Rival politicians in Ivory Coast have welcomed the International Criminal Court's decision to extend its investigation into abuses back to 2002.
Former President Laurent Gbagbo is in The Hague awaiting trial on charges of crimes against humanity during the dispute after 2010 elections.
One of his allies called the ICC move "a step in the right direction", as has the prime minister - a bitter rival.
But a BBC correspondent says it could cause considerable disruption.
The BBC's John James says that in public, the Ivorian political class is trying to put a brave face on this but the newly extended ICC investigation is likely to dig up abuses by both sides, including the former rebels led by Prime Minister Guillaume Soro.
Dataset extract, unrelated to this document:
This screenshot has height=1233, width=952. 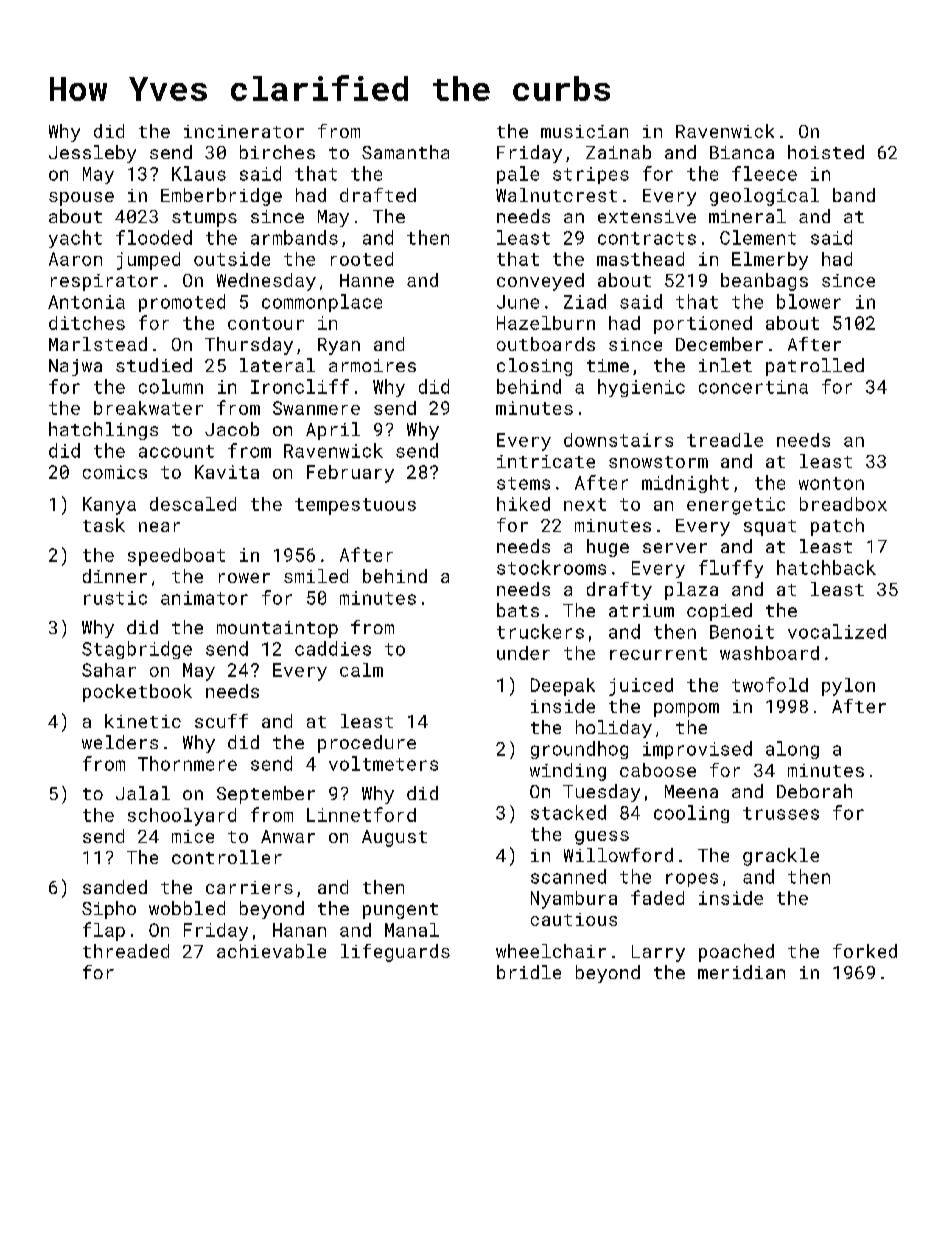 I want to click on improvised, so click(x=697, y=750).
He became the political head of a group of former soldiers who mutinied in 2002, seizing control of the north and leading the country to be divided for nine years.
The much delayed 2010 election was supposed to finally reunify the country but instead led to a conflict in which some 3,000 people died after Mr Gbagbo refused to accept defeat.
With the help of UN and French forces, Alassane Ouattara, widely acknowledged as having won the election, was installed as president.
Like Mr Soro, he is from the largely Muslim north, where many people had complained of discrimination by the government in the mainly Christian south.
Mr Soro's communications adviser, Toure Moussa, said: "The Ivorian government, notably its head, has always wanted light to be shed on all the allegations made... He puts a real importance on the need for an inquiry that's truly credible and impartially considers the indicated period."
Our correspondent says that lawyers working for Mr Gbagbo have always argued that focusing on the post-election period was a purely political move designed to put the blame on the former president.
A spokesman for Mr Gbagbo's FPI party, Augustin Guehoun, says the rebels started the chain of events by taking up arms.
"The president was the rightful president when, on the night of 18-19 September 2002, his country, his army was attacked. He had the right to put his army into action - the army of the country that had been attacked. Those who attacked - did they have the right to an army? That's the problem."
Ouagadougou accord
A report by the ICC prosecutor, submitted in November, outlines a number of alleged crimes over the past decade that can now be investigated more fully.
These include the killing of 131 government gendarmes and their families in the former rebel headquarters of Bouake in early October 2002 by the rebels and the massacre of more than 50 northerners in the town of Daloa by government forces in mid-October 2002.
Other incidents include mass killings, attacks on unarmed protest marches and other abuses - often ethnically motivated - by government and rebel forces, militias and Liberian mercenaries.
Under the Ouagadougou peace accord signed in March 2007, the Ivorian politicians declared a general amnesty for all crimes committed since September 2000.
But the ICC doesn't recognise such deals and says there can be no amnesty for the crimes they investigate - war crimes, crimes against humanity and genocide.
Our correspondent says that victims will now have the chance to get at the truth of what happened, while some powerful people here who previously considered themselves untouchable, may soon be taking a flight to The Hague.